# [TASK GOAL]
The answer must consist of every record below, reproduced exactly.

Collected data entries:
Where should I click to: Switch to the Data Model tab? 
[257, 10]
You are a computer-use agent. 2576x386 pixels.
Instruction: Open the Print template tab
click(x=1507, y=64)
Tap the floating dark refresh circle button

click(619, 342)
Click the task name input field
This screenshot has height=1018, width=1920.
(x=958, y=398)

# [TASK ANSWER]
Where should I click to: Switch to the Data Model tab? 
[257, 10]
You are a computer-use agent. 2576x386 pixels.
Instruction: Open the Print template tab
click(x=1507, y=64)
Tap the floating dark refresh circle button

click(619, 342)
Click the task name input field
This screenshot has height=1018, width=1920.
(x=958, y=398)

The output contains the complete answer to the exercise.